Thick film dielectric electroluminescent devices as exemplified by U.S. Pat. No. 5,432,015 (the entirety of which is incorporated herein by reference) are typically fabricated on ceramic or glass substrates and provide superior resistance to dielectric breakdown, as well as a reduced operating voltage compared to thin film electroluminescent (TFEL) displays fabricated on glass substrates. The thick film dielectric layer of these devices have a high dielectric constant and provide a uniform pinhole-free insulating layer enabling reliable high electric field excitation of the visible-light emitting, red, green, and blue phosphor layers.
The Applicant has developed various methods for the deposition of phosphors used in thick film dielectric electroluminescent devices. For example, PCT CA01/01823. discloses a method, preferably using electron beam evaporation, for the deposition of a ternary, quaternary or similar phosphor composition, in which components of the composition are located on different sources. In particular, the compositions comprise thoaluminates, thiogallates or thioindates of elements from Group IIA and Group IIB of the Periodic Table of Elements, formed from these different sources. PCT CA01/01234 discloses a dual source phosphor deposition method using dual source electron beam deposition. The various compounds of the first and second sources are provided in the ratios required to provide the required composition of the phosphor. The deposited phosphors are preferably blue emitting europium activated barium thioaluminate.

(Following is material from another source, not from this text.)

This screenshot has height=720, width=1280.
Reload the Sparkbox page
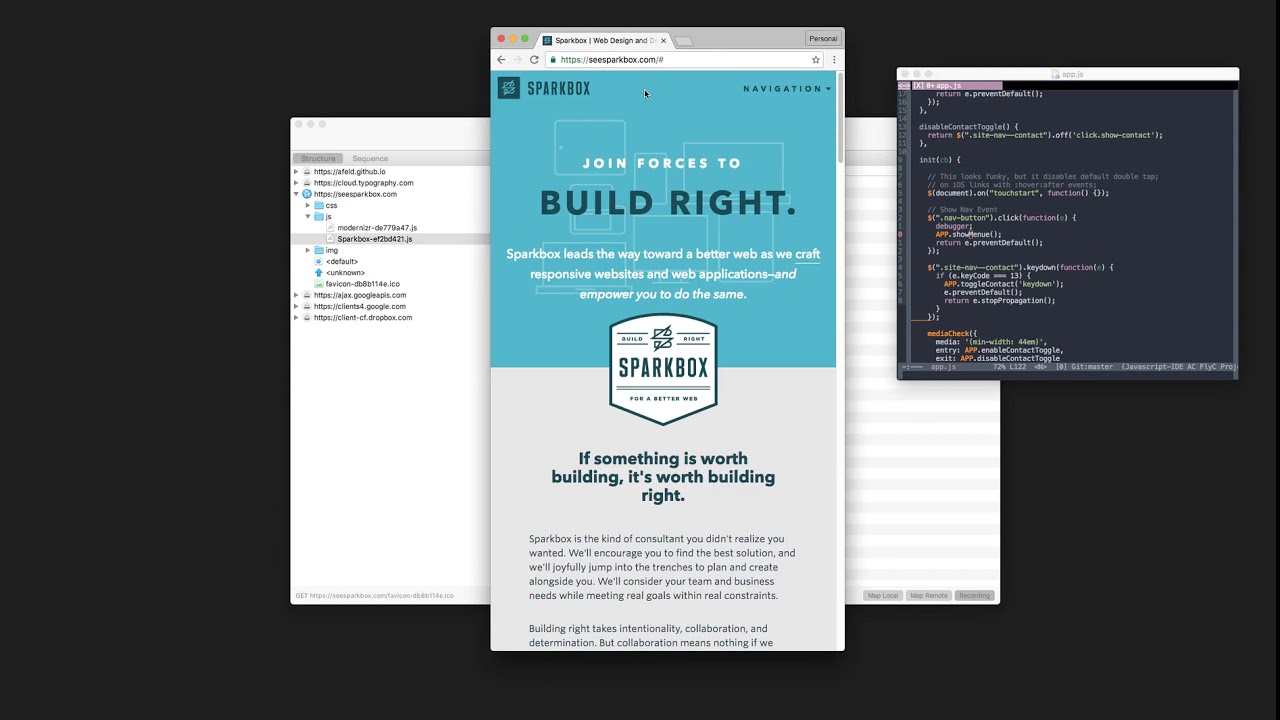[x=534, y=60]
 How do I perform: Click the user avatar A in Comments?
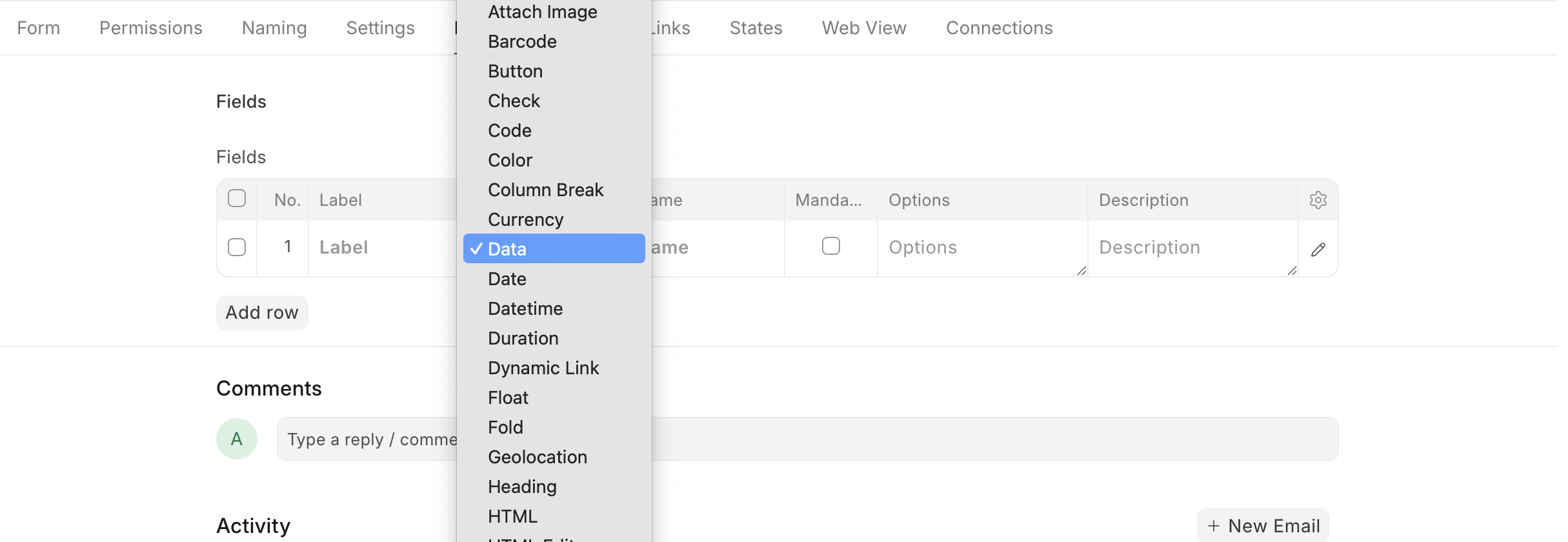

The deposition of phosphor films comprising thioaluminates, thiogallates, or thioindates is a complex process. The properties of the deposited phosphor films are sensitive to background concentrations of sulfur and oxygen species present in the deposition atmosphere that may detrimentally affect film performance. Currently there is no reliable method to introduce hydrogen sulfide as a sulfur source for phosphor deposition at sufficiently high concentrations and sufficiently high reactive temperatures and energies in order to effectively and reproducibly provide a high luminance phosphor with stable operating characteristics. In some conventional electron beam evaporation methods, hydrogen sulfide is introduced into the deposition chamber through a feed tube to distribute itself uniformly within the chamber in a random manner. In other conventional deposition methods, the substrate is bombared with hydrogen sulfide during deposition of the phosphor. However, these methods of hydrogen sulfide introduction do not fully overcome the tendency of the deposited phosphor to be unstable during operation.
There is therefore a need to provide a method for the deposition of a phosphor film in an electroluminescent display that introduces a sulfur source in a manner that obviates the problems associated with the prior art methods.